From the The Translation of Nosso Lar there is “Imagine that two individuals have been invited to give the same talk to different audiences. The first speaker takes the theme to heart, delves into its ideas, convinces himself of the facts and when on stage speaks with profound conviction, allowing his audience to share in his emotions to the extent that it enthusiastically affirms every major point and endorses its conclusions. This audience is captivated by the ideas, applauds warmly and avidly seeks to learn more from the speaker during the break.
The second speaker delivers basically the same speech - where content is concerned -but uses the methodical approach, lacks humour and feeling and speaks in a monotone. The audience stays to the end, applauds respectfully and quietly heads for the exits.
Nosso Lar aimed for the first type of experience.”
I believe that Michael and others also provide this first experience. The quality of the ideas presented by Michael and the various conversations serve to explore “the other side of the coin”.
I also believe that these discussions are very supportive.

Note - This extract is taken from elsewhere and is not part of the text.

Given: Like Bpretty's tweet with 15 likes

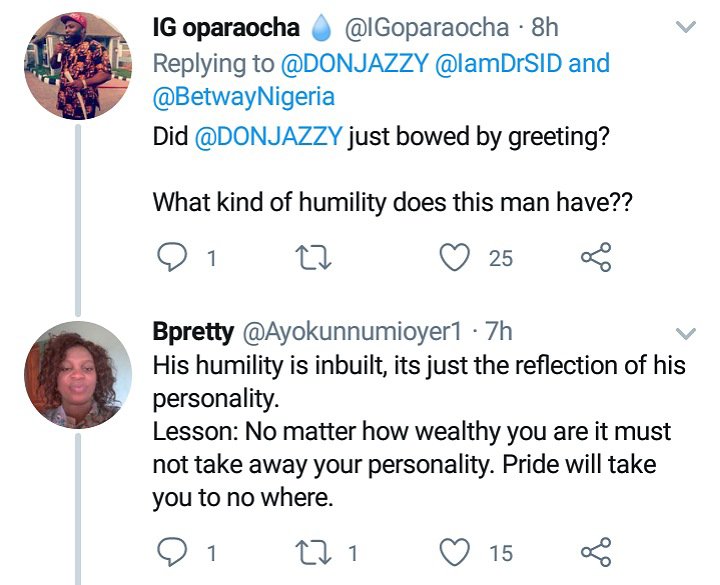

As with old friends we may hold differing views but respect the views of others.
Good to hear your thoughts.
Thanks,
Bruce
Bruce Williams, Thu 13 Jul, 09:46
Amos,
The Spiritualist Churches are filled with many lapsed Catholics as well as other religions. Each group usually relates to the group with similar religious upbringings. This is a common human quality. I moved between computer operating systems and their followers. Each operating system group including BeOS had their hard liners. I can well imagine the afterlife world as you related where groups stay together. Thanks for the link.
John Wesley (I was in the Methodists for a time) had the knockings in one of their houses. (The Methodists traveled by horseback and were attacked for their unpopular no alcohol beliefs. I gave a friend a book about John Wesley and his horse (that was the title). It was a tough church to start.)
John Wesley had a similar experience with the knockings as the Fox sisters.
https://en.wikipedia.org/wiki/Old_Rectory,_Epworth
The article explains that it was natural causes but knockings were more common than just in America. If you take the spiritualist viewpoint that the spirits tried knockings to start communications then there were many failed attempts.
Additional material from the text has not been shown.